According to assistant general manager Shulie Wollman, flip tax income for March and April was $901,500, falling 15% off the budget’s forecasts. With only two months left in the current budget cycle, the coop is likely to fall 23% short of budgeted income, for a $1.3 million deficit.
The shortfall is not because real estate is tanking. Our expected flip tax revenue of $4.4 million would be comparable to income from two years ago, and better than any year prior to 2013. The problem is that the board budgeted for way more income than could be reasonably expected, inflating revenue forecasts in order to mask a looming budget deficit.
This isn’t just obvious in hindsight. We pointed out these inflated forecasts in November when the budget was released, and predicted the current deficit. Board members Lee Berman and Peter Herb voted against the budget specifically because it failed to reflect the coop’s fiscal situation honestly.
Now that the election is over, Gary Altman and other board members have changed their tune, admitting that their pre-election forecasts were way off base, and raising maintenance to compensate.

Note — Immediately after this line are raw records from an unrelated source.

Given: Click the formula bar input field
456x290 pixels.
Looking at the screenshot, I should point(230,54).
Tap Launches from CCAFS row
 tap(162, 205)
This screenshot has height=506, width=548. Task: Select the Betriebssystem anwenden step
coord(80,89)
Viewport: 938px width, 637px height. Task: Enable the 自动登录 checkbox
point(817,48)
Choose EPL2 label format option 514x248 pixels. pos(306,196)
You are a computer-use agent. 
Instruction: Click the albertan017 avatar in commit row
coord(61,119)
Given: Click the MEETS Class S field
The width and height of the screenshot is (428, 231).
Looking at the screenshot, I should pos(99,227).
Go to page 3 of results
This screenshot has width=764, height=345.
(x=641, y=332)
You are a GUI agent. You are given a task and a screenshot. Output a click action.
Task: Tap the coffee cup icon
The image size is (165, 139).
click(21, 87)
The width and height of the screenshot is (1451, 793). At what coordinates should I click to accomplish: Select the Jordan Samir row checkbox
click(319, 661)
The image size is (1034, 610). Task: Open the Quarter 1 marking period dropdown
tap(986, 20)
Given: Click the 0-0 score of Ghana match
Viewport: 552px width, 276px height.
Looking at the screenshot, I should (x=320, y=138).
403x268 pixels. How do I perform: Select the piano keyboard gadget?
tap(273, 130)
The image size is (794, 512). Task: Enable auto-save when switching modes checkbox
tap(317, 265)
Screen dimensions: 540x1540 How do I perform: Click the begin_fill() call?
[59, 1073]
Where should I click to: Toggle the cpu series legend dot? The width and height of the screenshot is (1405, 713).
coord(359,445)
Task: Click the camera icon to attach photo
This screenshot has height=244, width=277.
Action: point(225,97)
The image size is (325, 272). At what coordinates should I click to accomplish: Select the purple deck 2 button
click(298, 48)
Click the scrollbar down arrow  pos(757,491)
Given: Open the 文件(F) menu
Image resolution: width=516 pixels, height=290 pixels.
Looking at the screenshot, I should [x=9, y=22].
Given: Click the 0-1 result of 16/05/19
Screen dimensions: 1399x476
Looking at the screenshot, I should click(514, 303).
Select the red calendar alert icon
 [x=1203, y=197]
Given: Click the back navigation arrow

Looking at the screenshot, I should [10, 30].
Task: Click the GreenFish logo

This year’s maintenance increase, however, can’t pay for last year’s deficit, and the board has yet to explain away the red ink in our 2015-16 ledgers.
* The flip tax numbers I’m citing come from Mr. Wollman in the management office, compared with the board’s published budget from the fall. However, Gary Altman’s recent memo announcing maintenance increases says that the coop’s flip tax shortfall is already $1.5 million. I can’t explain the discrepancy in our figures.